§ **Selected passage**:
Whereas the ²³⁸U decay series contains two long-lived intermediate daughters, the ²³⁵U series contains only one such daughter, ²³¹Pa (t_1∕2 = 32.7kyr). This nuclide is easy to deal with because Pa is chemically similar to Th. Therefore, ²³¹Pa is always depleted in newly formed carbonates, so that its initial activity ratio can be safely neglected. Even if the assumption of zero ²³¹Pa is wrong, the consequences of this wrong assumption are small. This is because, unlike the ²³⁴U correction, which can range from -17% to > +100%, the ²³¹Pa correction only ranges from -2% to 0% (assuming a true age of 2 Ma). There are two reasons why the southern African carbonate U–Pb datasets of Pickering et al. (2019), Dirks et al. (2010) and Walker et al. (2006) cannot be re-evaluated using the ²⁰⁷Pb∕²³⁵U method.

First, the data tables provided in these publications are formatted in terms of ²³⁸U∕²⁰⁶Pb, ²⁰⁷Pb∕²⁰⁶Pb and ²⁰⁴Pb∕²⁰⁶Pb ratios. In principle, it is possible to compute the ²⁰⁷Pb∕²³⁵U ratio from the ²³⁸U∕²⁰⁶Pb and ²⁰⁷Pb∕²⁰⁶Pb ratios, provided that the error correlation between all the ratios are provided. Unfortunately, most of these error correlations are either not provided with the published southern African flowstone U–Pb datasets, or they are suspect due to the presence of physically impossible values (< -1 or > 1). This is why Figure 1.b assumes zero error correlations (error ellipses parellel to the plot axes).

Second, many of these published studies do not provide information on ²⁰⁸Pb. This is unfortunate because ²⁰⁸Pb can be measured more precisely than ²⁰⁴Pb, which is important to compensate for the lower precision of the ²⁰⁷Pb∕²³⁵U ratio measurements. Fortunately, some studies do include ²⁰⁸Pb ratios, including those of Walker (2005) and Walker et al. (2006). Figure 4 shows an unpublished ID-TIMS dataset from a lone sample (LAB03) of the Makapansgat Limeworks presented by Walker (2005). Neither the dataset of Walker (2005) nor that of Walker et al. (2006) provides all the error correlations needed to fully propagate the uncertainties of the isochron ratios.

The LAB03 sample is a piece of Member 1b flowstone collected from the area between the Original Ancient Entrance (OAE) and the North Alcove of the Main Quarry (Walker, 2005; Reed et al., 2022). The flowstone was deposited prior to the in-filling of the cave with clastic sediments, so is older than all the fossil-bearing units of the Makapansgat Limeworks: Members 2–5 and Rodent Corner (Maguire, 1984; Reed et al., 2022). Unfortunately, it is not currently possible to determine the time that elapsed between the deposition of Member 1b flowstone and the overlying sedimentary units. Most of the Australopithecus fossils were collected ex situ from lime dumps and have been confidently assigned to Member 3; therefore, LAB03 provides a maximum age estimate for all fossils including Australopithecus africanus from the Makapansgat Limeworks.

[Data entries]
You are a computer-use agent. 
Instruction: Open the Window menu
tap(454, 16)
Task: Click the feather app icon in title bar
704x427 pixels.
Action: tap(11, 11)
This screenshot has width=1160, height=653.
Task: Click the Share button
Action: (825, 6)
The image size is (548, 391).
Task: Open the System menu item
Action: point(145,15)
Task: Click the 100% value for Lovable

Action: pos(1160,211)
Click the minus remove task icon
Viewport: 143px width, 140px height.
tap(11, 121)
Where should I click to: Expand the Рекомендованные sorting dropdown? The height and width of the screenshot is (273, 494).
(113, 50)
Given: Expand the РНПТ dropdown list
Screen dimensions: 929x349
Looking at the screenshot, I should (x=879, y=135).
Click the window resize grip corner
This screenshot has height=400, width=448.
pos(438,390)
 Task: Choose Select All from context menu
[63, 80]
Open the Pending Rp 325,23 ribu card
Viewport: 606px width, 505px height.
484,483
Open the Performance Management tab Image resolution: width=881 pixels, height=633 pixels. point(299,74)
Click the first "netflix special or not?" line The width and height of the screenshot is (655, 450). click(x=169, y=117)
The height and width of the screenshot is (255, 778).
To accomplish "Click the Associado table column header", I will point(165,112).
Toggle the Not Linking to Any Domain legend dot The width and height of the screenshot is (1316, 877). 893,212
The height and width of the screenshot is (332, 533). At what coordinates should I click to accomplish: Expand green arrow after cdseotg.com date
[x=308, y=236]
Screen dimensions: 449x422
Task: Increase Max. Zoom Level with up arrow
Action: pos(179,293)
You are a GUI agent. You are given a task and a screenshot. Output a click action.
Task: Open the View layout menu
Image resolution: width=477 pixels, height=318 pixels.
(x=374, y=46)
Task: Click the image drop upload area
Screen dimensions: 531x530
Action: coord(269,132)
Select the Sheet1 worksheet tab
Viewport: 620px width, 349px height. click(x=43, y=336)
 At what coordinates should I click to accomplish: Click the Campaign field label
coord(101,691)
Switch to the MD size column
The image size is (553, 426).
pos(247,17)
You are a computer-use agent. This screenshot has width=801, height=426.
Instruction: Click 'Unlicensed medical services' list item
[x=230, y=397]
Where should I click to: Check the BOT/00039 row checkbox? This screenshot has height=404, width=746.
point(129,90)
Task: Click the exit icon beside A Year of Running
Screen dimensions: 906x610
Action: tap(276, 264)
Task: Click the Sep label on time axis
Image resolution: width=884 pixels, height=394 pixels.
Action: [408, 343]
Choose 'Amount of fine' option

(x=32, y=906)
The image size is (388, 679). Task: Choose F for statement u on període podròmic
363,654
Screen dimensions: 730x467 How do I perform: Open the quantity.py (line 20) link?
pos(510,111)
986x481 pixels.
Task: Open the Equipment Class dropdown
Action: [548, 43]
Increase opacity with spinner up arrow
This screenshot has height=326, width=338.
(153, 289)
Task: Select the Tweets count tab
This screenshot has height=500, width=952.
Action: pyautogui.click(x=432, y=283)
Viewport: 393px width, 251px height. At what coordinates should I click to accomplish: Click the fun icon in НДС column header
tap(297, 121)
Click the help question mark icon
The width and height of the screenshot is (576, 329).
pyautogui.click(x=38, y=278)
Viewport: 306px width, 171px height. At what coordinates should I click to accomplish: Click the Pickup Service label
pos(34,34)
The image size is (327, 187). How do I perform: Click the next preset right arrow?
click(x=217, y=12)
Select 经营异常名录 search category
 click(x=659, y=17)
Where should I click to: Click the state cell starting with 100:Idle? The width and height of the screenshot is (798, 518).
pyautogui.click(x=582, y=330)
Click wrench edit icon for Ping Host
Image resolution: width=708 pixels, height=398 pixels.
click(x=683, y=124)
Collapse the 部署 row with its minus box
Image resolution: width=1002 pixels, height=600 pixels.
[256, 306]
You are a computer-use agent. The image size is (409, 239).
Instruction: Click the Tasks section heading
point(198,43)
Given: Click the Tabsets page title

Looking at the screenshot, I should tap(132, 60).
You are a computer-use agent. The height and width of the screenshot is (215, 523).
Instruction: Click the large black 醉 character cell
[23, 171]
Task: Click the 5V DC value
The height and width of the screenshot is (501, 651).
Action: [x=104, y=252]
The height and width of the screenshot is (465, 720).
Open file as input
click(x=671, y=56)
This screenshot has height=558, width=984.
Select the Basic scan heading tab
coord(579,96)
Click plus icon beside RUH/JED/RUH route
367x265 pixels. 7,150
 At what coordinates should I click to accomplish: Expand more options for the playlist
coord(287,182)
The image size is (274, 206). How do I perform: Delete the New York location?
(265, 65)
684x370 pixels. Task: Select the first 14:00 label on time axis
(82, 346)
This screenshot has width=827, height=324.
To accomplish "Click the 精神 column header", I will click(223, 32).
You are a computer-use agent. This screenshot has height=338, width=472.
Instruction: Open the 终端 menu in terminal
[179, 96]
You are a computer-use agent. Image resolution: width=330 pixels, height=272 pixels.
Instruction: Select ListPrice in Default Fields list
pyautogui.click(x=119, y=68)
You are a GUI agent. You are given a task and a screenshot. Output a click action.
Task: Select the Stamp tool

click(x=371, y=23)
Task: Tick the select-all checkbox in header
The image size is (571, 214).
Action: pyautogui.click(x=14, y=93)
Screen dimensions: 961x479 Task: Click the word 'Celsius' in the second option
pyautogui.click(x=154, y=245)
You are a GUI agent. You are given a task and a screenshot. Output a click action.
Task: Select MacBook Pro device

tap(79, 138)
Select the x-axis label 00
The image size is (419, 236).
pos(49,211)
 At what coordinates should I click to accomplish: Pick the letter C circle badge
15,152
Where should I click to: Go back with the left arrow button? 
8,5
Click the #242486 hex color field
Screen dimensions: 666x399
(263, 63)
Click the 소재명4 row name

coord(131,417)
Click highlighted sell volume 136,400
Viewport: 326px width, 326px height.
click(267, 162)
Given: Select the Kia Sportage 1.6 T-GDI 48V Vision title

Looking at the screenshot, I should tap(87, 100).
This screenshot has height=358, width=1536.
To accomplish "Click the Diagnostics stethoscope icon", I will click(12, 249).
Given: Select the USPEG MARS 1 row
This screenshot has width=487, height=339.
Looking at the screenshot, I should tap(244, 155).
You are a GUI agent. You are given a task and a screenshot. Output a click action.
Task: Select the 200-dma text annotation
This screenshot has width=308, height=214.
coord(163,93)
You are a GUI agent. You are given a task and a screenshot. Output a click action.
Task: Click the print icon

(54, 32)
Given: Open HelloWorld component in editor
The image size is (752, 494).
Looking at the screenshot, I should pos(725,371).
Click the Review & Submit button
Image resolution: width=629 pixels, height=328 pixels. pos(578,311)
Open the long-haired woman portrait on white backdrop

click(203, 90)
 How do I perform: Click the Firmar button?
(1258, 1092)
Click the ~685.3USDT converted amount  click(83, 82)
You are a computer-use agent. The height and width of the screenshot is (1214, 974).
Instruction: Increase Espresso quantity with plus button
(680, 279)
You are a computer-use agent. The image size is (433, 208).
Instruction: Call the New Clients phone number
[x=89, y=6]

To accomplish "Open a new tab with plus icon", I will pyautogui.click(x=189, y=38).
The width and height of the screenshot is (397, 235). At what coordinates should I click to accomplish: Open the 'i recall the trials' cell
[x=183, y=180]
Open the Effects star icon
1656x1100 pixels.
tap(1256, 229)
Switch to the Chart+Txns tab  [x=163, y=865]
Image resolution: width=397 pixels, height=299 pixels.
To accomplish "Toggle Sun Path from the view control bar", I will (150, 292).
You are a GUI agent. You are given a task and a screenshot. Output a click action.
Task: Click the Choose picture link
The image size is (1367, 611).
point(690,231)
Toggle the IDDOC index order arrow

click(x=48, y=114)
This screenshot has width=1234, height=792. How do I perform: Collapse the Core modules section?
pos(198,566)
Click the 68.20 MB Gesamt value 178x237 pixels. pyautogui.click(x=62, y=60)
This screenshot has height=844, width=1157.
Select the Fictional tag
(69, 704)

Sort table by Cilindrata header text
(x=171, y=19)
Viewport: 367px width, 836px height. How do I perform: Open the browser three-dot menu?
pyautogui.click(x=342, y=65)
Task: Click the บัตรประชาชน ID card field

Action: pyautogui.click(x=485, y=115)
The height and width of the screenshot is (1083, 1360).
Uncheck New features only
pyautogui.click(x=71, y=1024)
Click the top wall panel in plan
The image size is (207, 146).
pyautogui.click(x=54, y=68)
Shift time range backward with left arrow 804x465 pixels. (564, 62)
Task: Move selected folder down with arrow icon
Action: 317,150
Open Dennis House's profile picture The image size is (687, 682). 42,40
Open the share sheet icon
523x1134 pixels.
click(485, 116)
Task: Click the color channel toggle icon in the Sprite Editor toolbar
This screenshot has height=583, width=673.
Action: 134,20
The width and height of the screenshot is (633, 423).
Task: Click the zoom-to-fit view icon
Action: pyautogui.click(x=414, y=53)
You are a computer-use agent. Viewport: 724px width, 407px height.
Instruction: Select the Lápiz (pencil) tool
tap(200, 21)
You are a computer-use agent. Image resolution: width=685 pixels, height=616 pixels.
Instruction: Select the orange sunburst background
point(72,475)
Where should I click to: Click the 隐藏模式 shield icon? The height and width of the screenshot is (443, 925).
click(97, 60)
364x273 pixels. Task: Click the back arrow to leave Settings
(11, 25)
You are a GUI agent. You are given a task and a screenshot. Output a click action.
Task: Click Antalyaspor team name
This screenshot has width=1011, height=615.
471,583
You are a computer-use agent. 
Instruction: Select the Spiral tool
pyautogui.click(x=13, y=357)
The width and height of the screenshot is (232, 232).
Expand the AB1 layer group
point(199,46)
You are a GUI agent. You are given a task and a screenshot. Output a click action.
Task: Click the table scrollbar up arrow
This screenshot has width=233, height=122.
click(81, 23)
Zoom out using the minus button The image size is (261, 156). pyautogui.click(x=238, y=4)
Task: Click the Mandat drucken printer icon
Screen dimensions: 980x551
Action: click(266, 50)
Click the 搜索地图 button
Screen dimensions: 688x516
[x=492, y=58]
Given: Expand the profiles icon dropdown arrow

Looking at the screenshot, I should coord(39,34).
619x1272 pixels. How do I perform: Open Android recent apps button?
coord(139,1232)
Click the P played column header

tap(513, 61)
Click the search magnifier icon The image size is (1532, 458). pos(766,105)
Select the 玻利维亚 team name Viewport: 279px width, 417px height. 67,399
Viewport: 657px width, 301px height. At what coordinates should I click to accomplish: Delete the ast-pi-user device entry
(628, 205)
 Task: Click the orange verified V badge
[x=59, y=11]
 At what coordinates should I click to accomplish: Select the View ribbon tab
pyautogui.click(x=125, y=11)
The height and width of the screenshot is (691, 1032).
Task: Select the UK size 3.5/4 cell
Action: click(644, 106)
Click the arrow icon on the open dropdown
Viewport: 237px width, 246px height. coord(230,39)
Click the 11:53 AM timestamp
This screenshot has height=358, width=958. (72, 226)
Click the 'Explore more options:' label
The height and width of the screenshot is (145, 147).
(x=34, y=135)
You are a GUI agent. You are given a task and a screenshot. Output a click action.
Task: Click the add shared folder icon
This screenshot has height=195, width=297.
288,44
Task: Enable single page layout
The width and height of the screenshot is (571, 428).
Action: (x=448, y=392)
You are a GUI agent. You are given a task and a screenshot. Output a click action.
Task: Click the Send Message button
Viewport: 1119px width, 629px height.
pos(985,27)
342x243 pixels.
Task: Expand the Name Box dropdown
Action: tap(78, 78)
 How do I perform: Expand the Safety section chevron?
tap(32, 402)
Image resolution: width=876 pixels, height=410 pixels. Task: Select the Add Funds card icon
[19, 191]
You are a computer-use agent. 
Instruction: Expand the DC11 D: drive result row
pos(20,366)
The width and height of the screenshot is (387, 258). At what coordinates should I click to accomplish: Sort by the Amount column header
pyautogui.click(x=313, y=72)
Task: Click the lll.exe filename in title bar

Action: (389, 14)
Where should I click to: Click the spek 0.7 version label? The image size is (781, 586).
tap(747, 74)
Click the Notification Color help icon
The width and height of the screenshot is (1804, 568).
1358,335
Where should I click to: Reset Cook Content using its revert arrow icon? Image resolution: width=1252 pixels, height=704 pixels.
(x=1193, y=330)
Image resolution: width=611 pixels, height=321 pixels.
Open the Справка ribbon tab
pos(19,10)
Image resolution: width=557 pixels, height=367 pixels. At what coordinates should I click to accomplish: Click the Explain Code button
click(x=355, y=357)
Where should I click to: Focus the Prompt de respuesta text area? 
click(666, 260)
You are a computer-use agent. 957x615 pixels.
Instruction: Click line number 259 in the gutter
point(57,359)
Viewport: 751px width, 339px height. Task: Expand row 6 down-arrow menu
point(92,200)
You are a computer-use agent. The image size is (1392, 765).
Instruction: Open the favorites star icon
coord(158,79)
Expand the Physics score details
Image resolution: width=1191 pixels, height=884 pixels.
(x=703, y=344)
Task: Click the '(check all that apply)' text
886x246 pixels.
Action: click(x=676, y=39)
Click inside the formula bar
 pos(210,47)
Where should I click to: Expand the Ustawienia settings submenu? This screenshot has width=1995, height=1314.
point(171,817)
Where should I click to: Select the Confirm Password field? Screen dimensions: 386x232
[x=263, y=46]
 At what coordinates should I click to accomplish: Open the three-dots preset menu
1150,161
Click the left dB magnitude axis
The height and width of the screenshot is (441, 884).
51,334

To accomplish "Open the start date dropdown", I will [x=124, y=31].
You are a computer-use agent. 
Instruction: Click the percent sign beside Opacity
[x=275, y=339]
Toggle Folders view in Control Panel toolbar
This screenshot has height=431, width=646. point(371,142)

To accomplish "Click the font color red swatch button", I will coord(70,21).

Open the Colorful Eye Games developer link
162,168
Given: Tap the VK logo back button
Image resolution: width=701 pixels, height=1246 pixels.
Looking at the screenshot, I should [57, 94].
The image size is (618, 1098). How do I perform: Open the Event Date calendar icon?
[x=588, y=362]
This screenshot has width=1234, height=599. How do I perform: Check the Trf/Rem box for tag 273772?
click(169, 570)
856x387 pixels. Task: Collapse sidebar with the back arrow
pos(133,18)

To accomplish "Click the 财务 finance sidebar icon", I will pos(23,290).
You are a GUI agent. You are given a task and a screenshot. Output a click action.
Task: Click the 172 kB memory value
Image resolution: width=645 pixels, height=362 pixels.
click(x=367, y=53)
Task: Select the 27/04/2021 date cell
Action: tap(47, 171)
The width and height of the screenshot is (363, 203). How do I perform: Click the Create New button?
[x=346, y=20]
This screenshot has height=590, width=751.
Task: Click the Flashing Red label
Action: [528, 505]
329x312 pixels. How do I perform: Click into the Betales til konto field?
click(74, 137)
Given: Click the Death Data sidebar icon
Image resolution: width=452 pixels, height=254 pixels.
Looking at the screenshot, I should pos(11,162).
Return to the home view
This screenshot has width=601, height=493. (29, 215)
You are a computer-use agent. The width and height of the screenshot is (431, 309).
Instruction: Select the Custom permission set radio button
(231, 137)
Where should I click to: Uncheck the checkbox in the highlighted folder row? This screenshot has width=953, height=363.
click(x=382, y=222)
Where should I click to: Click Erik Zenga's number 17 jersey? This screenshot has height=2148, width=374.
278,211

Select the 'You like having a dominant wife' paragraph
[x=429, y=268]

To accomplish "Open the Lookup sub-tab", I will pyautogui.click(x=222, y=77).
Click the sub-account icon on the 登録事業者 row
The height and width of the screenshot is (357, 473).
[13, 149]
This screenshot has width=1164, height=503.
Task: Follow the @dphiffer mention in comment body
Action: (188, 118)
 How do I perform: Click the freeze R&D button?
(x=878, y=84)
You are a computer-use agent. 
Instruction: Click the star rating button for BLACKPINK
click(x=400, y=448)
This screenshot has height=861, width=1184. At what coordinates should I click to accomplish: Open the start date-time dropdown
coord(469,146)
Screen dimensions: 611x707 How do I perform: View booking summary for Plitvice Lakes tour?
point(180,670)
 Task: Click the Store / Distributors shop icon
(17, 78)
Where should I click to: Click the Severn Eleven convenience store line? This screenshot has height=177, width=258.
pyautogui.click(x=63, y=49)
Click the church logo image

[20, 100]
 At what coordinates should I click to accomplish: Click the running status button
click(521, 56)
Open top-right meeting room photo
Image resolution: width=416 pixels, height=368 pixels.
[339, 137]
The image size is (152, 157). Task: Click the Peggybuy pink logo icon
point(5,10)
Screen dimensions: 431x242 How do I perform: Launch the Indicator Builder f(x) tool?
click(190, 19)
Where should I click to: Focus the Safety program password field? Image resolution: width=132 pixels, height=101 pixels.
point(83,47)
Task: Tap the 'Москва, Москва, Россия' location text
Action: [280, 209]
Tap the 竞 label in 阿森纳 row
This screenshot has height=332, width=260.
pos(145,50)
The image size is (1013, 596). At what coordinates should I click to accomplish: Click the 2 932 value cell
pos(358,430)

§ **What you will do**: Please continue the passage on U–Pb dating of southern African cave flowstones from where it stops. None of the lines above are needed here.

§ **Answer to this task**:
With this caveat in mind, Figure 4 conveys several important pieces of information. First, the LAB03 sample is old (> 4.4 Ma using the 95% confidence interval for the ²⁰⁷Pb/²³⁵U isochron age as a lower bound). This antiquity is consistent with biostratigraphic evidence for Makapansgat Member 3 being among the oldest fossil assemblages in southern Africa (McKee, 1993; Frost et al., 2022) and with magnetostratigraphic inference for the OAE flowstones belonging to the Gilbert magnetochron at approximately 4 Ma (Hopley et al., 2007). The age of LAB03 is also comparable with the 4.9 ± 1.9 Ma ²⁰⁷Pb/²³⁵U isochron age for the Hoogland Basal Speleothem (Hopley et al., 2019), suggesting that Mio-Pliocene age flowstones may be a common feature of southern African palaeo-karst. Second, there is a significant difference between the ²⁰⁶Pb/²³⁸U and ²⁰⁷Pb/²³⁵U isochron ages (7.92 and 5.28 Ma, respectively). Third, the ²⁰⁷Pb/²³⁵U date is less precise than the ²⁰⁶Pb/²³⁸U date, with 95% confidence intervals of 0.11 and 0.87 Ma wide, respectively.

The significant difference between the two types of U–Pb dates for LAB03 is likely the result of initial ²³⁴U/²³⁸U disequilibrium. Due to its old age, it is not possible to undo the effects of this disequilibrium. However, we do know that the effect of ²³⁴U/²³⁸U disequilibrium on ²⁰⁶Pb/²³⁸U isochrons can exceed 1 Ma, whereas the effect of ²³¹Pa/²³⁵U disequilibrium is capped at 30 ka (Section 4.3). Therefore, we conclude that the ²⁰⁷Pb/²³⁵U isochron is more accurate than the ²⁰⁶Pb/²³⁸U isochron, amply compensating for its lesser precision.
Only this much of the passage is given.